South Africa operates in a global environment and the new law could leave many countries with no choice but to export wine from somewhere else rather than South Africa.

It is said that the domestic wine market won’t sustain the sector, as South Africans are traditional beer drinkers and only produces less than 5% of the world consumption, with a low 8 litres as the per capita consumption. This is a drop in the ocean in comparison to other European wine-drinking countries where more than 20 litres per a person, per a year is consumed.

According to Franschhoek agent, Melina Visser, it is not just the investment into agricultural properties that will suffer, but the perception of general investment in South African property that will also stand to gain a heavy loss. The sale of high end homes in and around Franschhoek could ultimately be damaged by a dip in demand and pricing.

Property interest in the Wineland areas

As the wine and tourism sectors of the Cape continue to develop and evolve with each year, so has the interest in property across the Boland and Wineland areas. One such example, according to Nelia Retief, an agent of Tulbagh, is the Tulbagh valley where many foreign buyers are said to be investing in property and in turn allowing for great economic and job creation benefits.

It’s no secret that the most desirable properties in the country can be found in the Winelands with their prices still faring well in comparison to other top end residential areas, such as the Atlantic Seaboard.

front view image of a wine farm house in FranschhoekSir Herbert Baker Cape Dutch manor house

A rare 48ha wine farm with a beautifully restored 1900s Sir Herbert Baker Cape Dutch manor house, located directly opposite L’Ormarins at the entrance to the Franschhoek Valley, is still somewhat of a snip at R39 million according to agents, Kevin Layden and Esme Wildman.

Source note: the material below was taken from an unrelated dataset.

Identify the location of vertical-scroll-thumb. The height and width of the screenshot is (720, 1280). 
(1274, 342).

The home is situated in the countryside with a glorious view of the surrounding mountains and the serene Berg River which sustains the acres of vineyards and pear trees situated alongside the home. The property also includes a cottage, a conference room, games centre and a few garages.

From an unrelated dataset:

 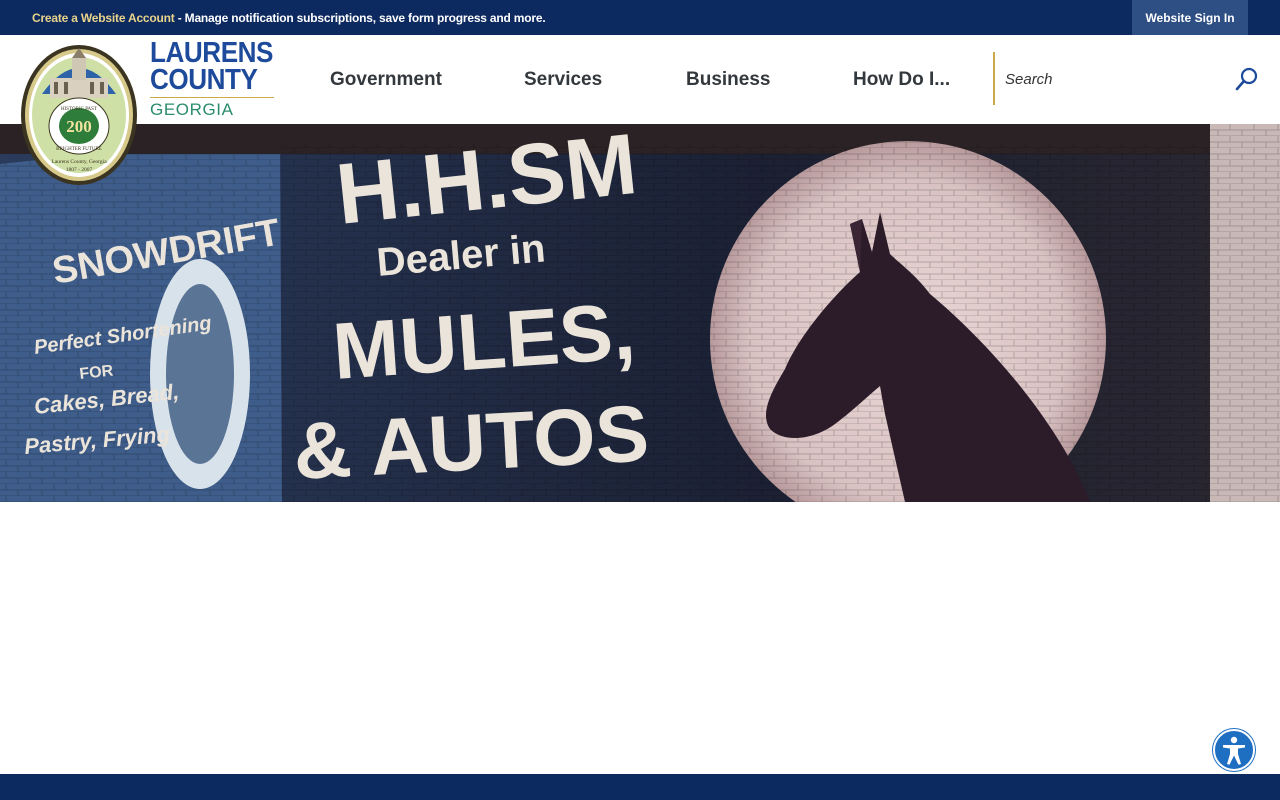 What do you see at coordinates (79, 126) in the screenshot?
I see `seal-200-text: 200` at bounding box center [79, 126].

Along with Stellenbosch, the Franschhoek/Paarl Valley rank as the country’s most sought-after wine area and it is home to some of the most prestigious wine farm brands such as Babylonstoren, Backsberg, Boschendal, Haute Cabriere and La Motte. According to Layden and Widman, the property can be considered the perfect buy as is, but it holds great potential for expanding into a boutique wine estate or simply developing additional hospitality facilities.